Requirement ->
In the entries that follow, find the line containing "Given: Open the Read More link"; from there, copy every line exactly through the line containing "Viewport: 598px width, 500px height.".

Source records ->
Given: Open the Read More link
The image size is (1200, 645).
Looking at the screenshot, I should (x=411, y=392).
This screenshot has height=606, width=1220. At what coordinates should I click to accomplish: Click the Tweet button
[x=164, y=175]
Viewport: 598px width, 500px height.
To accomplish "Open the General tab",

...

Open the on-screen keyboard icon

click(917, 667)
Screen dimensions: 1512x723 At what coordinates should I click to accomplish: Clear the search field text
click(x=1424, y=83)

Exercise solution ->
Given: Open the Read More link
The image size is (1200, 645).
Looking at the screenshot, I should (x=411, y=392).
This screenshot has height=606, width=1220. At what coordinates should I click to accomplish: Click the Tweet button
[x=164, y=175]
Viewport: 598px width, 500px height.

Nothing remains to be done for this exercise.